_PROBLEM TO SOLVE_
Each line from the one holding "You are a computer-use agent." to the last line below must be restated word for word, and no picture may be included.
== Segment start ==
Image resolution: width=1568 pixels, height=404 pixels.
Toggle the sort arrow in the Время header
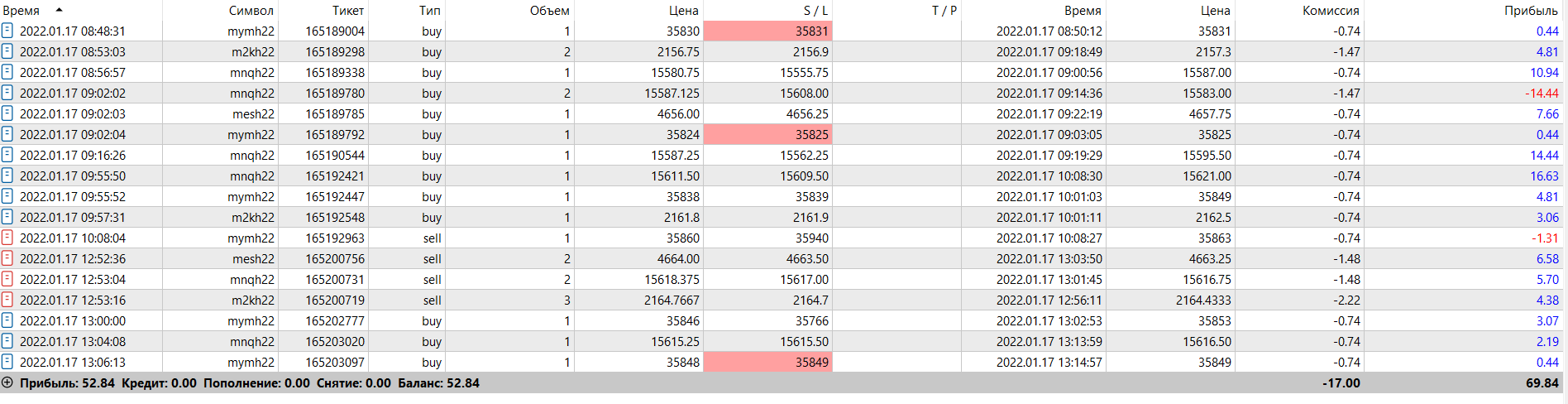[59, 10]
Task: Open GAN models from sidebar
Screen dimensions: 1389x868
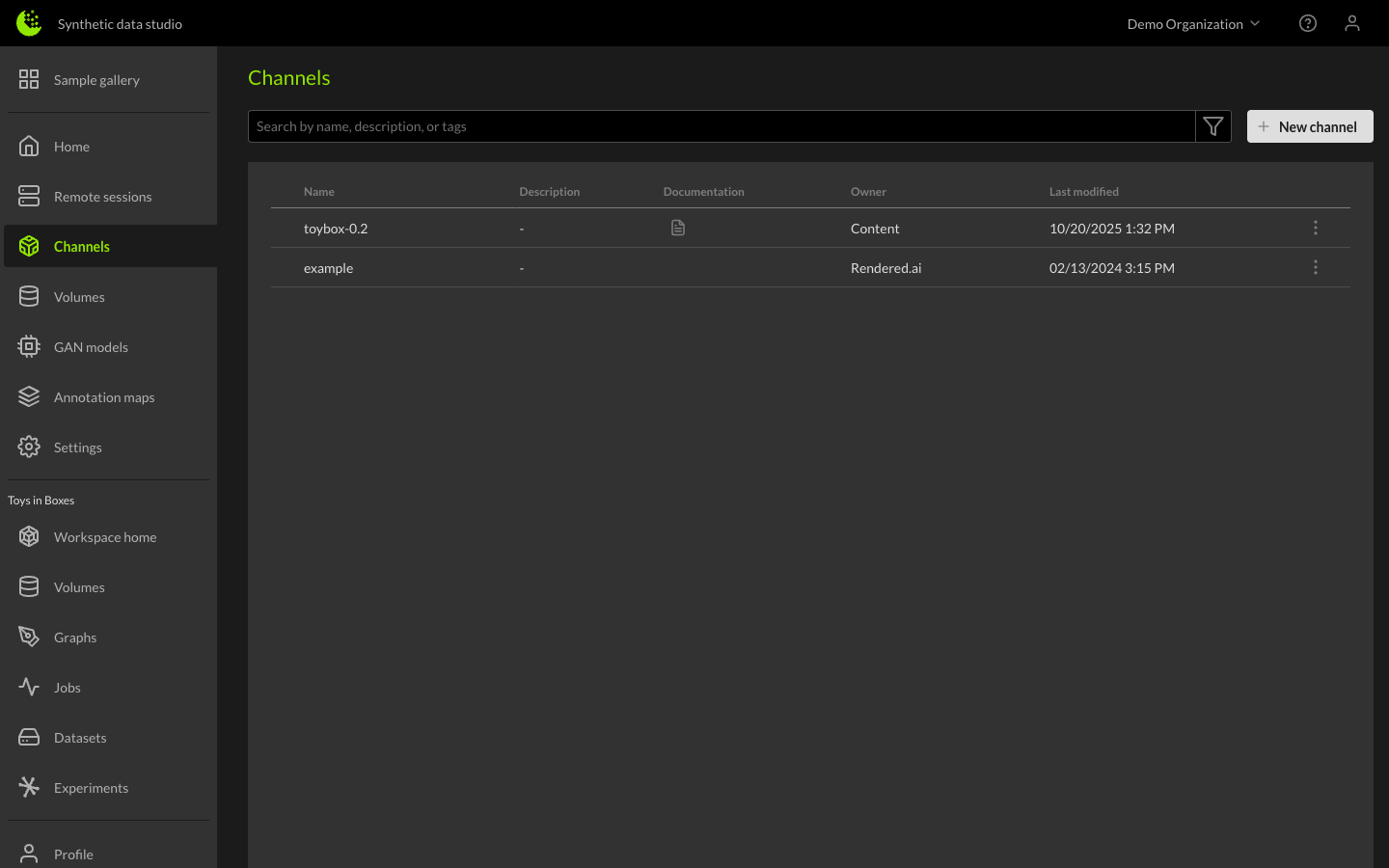Action: click(x=91, y=347)
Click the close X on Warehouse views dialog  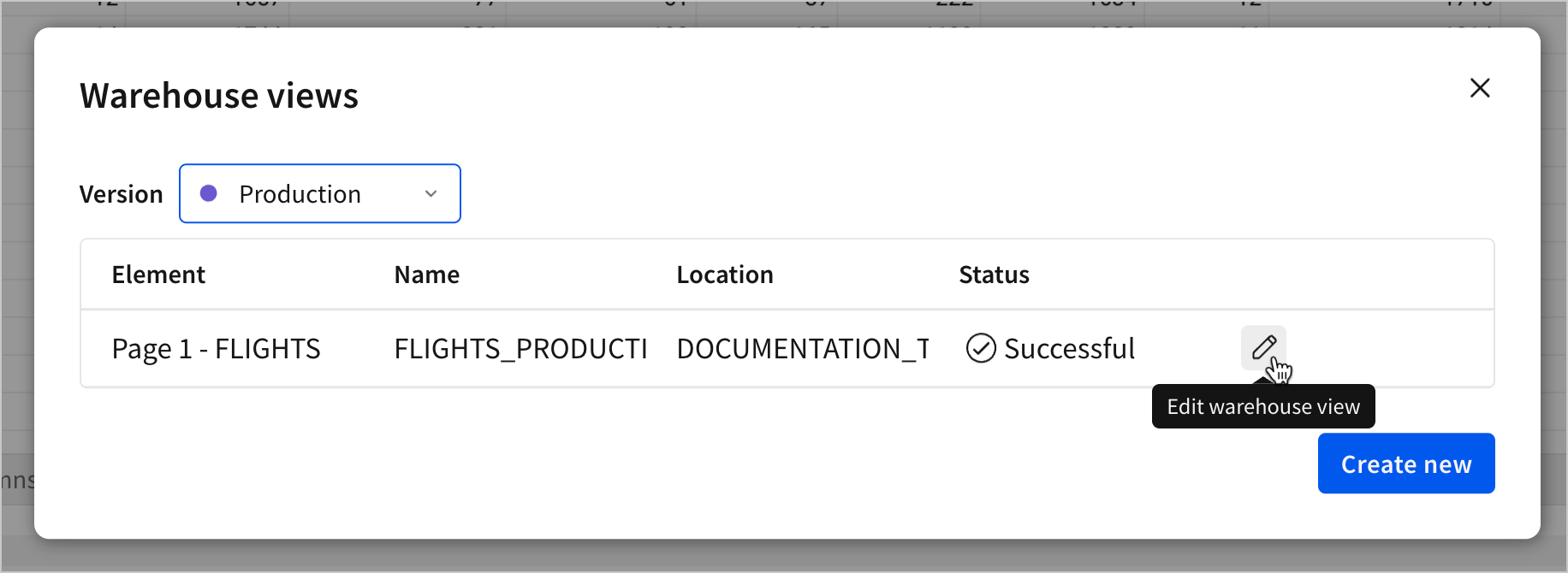click(x=1480, y=88)
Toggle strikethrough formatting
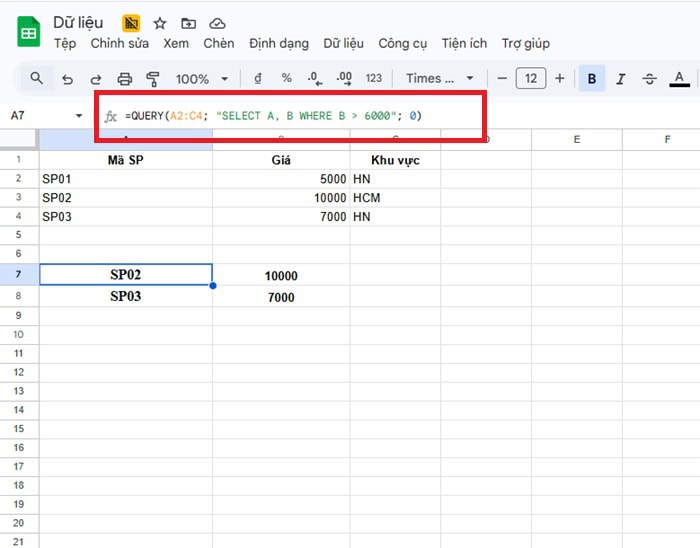700x548 pixels. [x=650, y=79]
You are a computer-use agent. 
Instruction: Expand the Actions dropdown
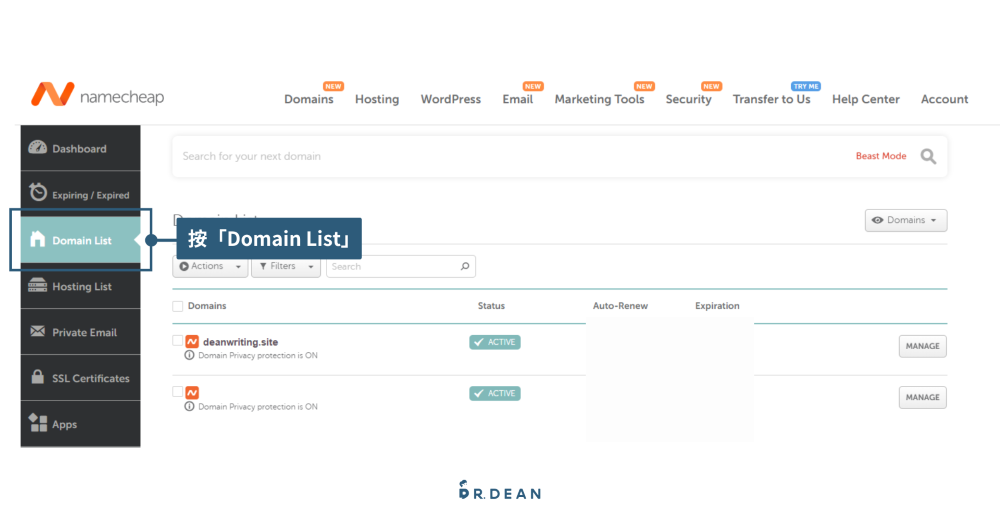(x=210, y=267)
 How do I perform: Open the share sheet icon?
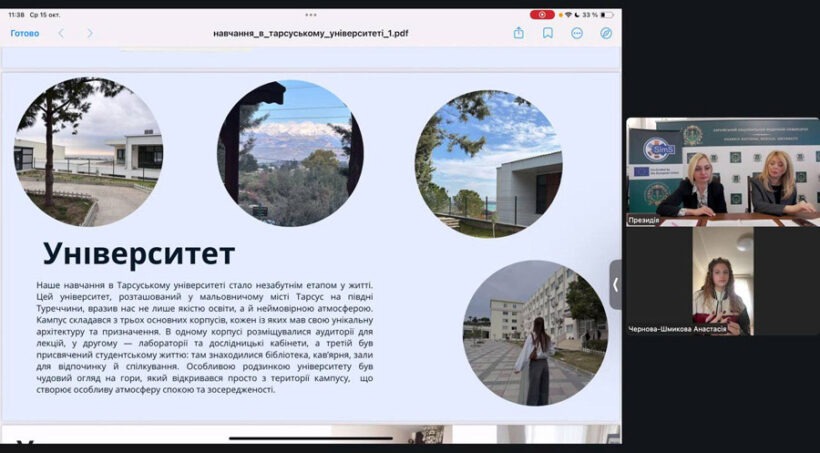pos(518,33)

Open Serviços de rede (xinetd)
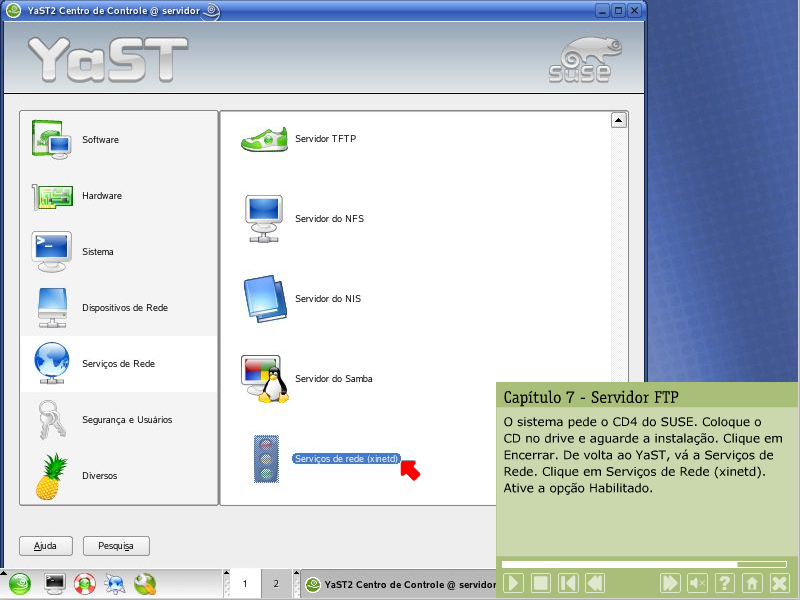tap(346, 458)
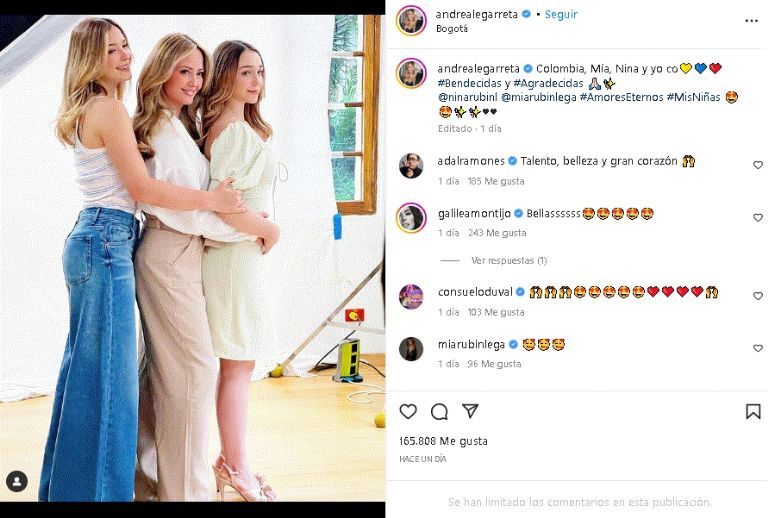Click tagged people icon on the photo
This screenshot has height=518, width=768.
click(17, 482)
== Segment end ==
_TASK OUTPUT_
You are a computer-use agent. 
Instruction: Expand the Actions dropdown
(x=210, y=267)
 How do I perform: Open the share sheet icon?
pos(518,33)

Open Serviços de rede (xinetd)
tap(346, 458)
Click tagged people icon on the photo
This screenshot has height=518, width=768.
click(17, 482)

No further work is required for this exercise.